-------- Source material --------

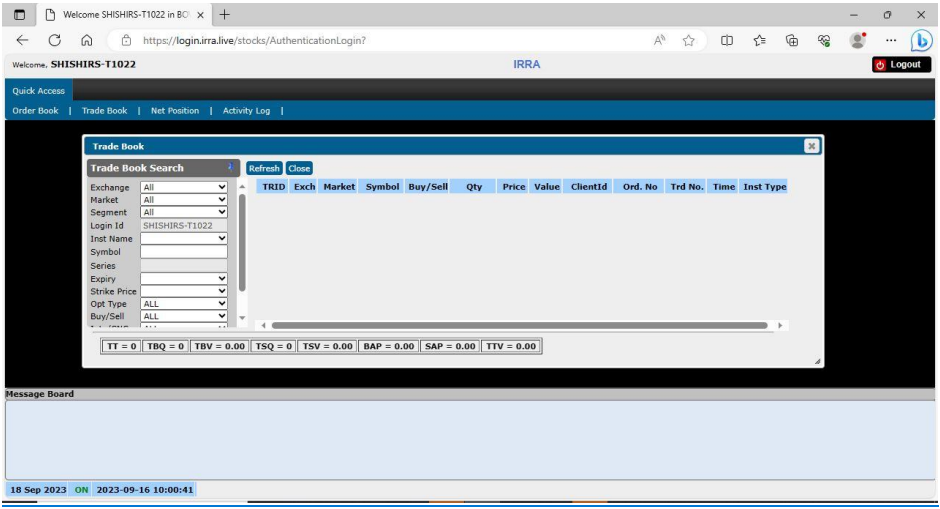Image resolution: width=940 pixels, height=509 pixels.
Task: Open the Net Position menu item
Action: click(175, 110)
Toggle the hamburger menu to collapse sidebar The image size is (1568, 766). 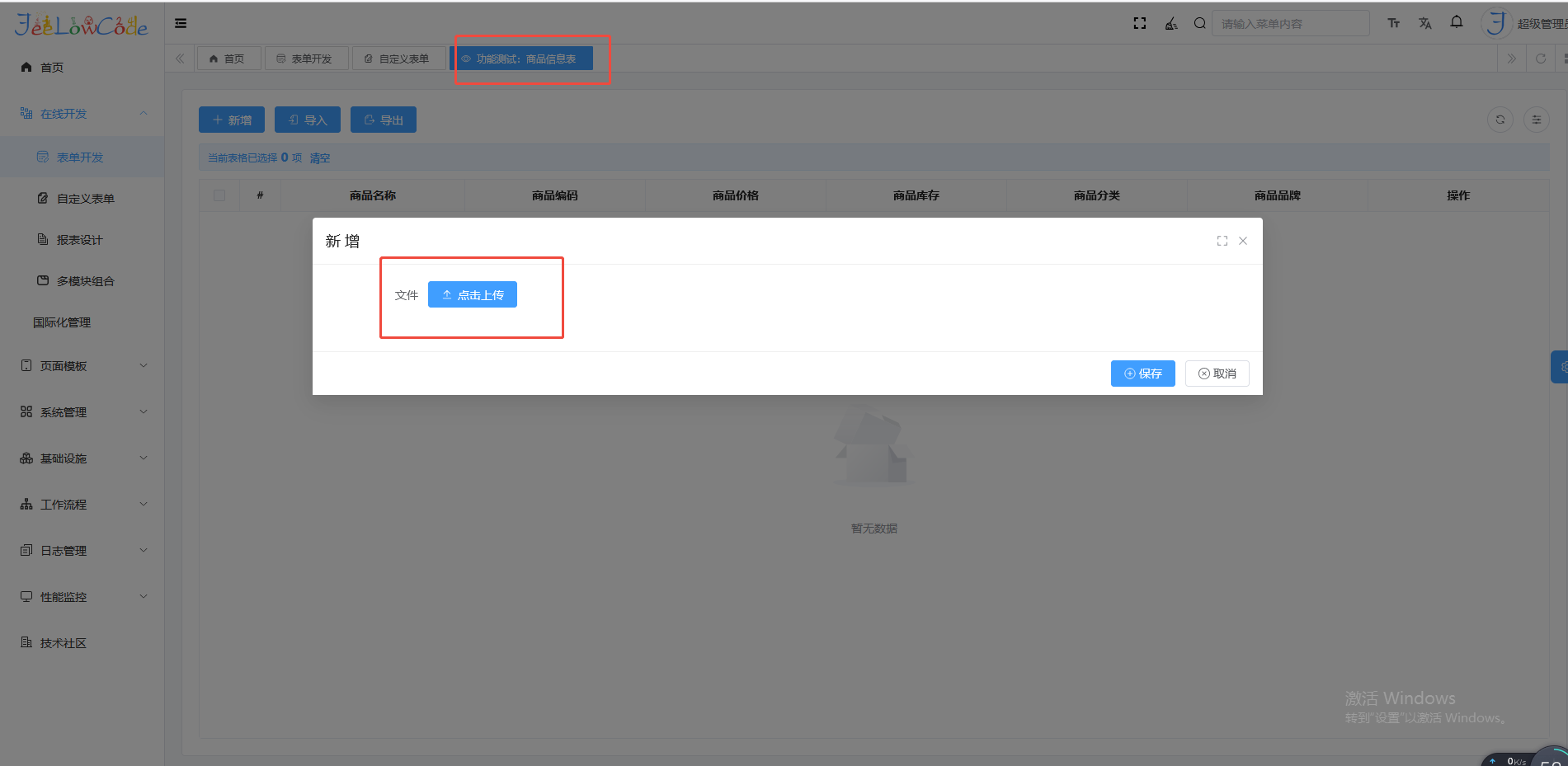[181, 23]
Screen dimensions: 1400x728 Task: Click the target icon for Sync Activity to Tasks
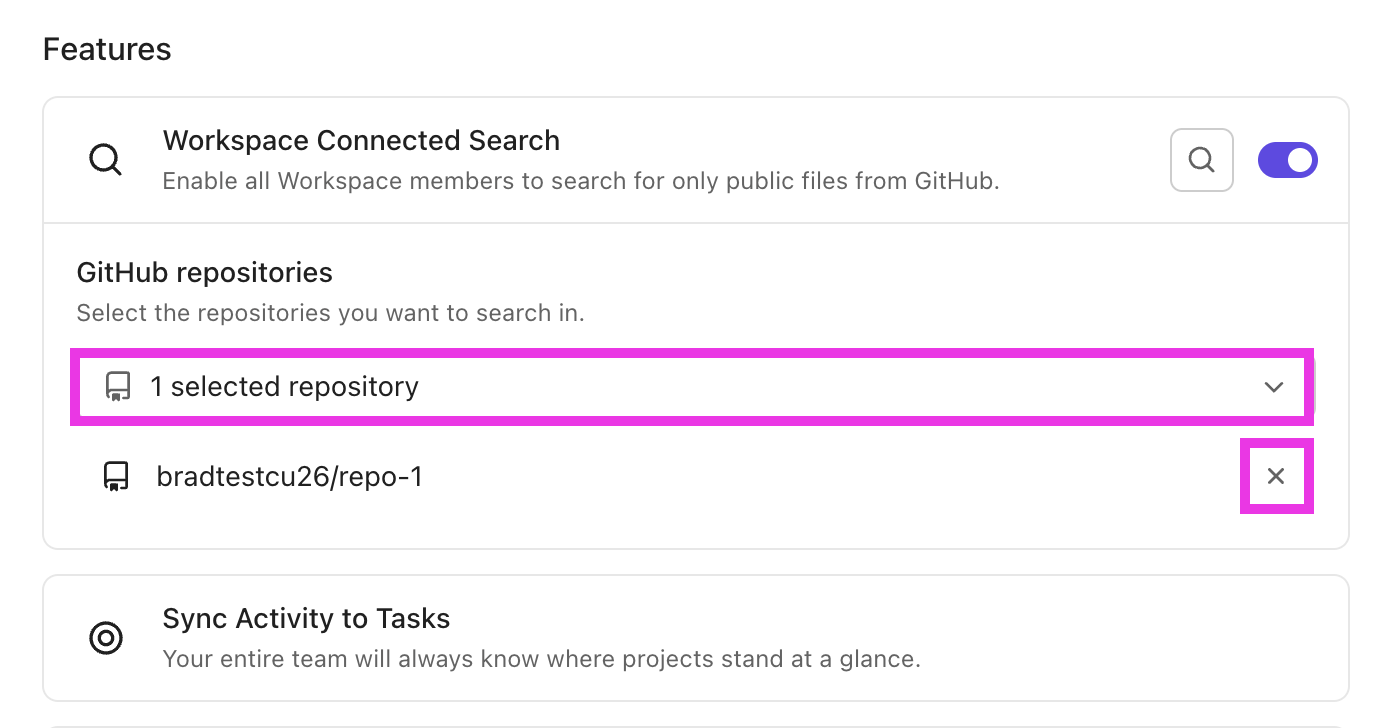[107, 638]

--------

■ **Exercise directions**: With the pictures excluded, transcribe word for word only the lines from the one containing "Screen dimensions: 1400x728" through the last line of the records.

■ **Solution**:
Screen dimensions: 1400x728 Task: Click the target icon for Sync Activity to Tasks
[107, 638]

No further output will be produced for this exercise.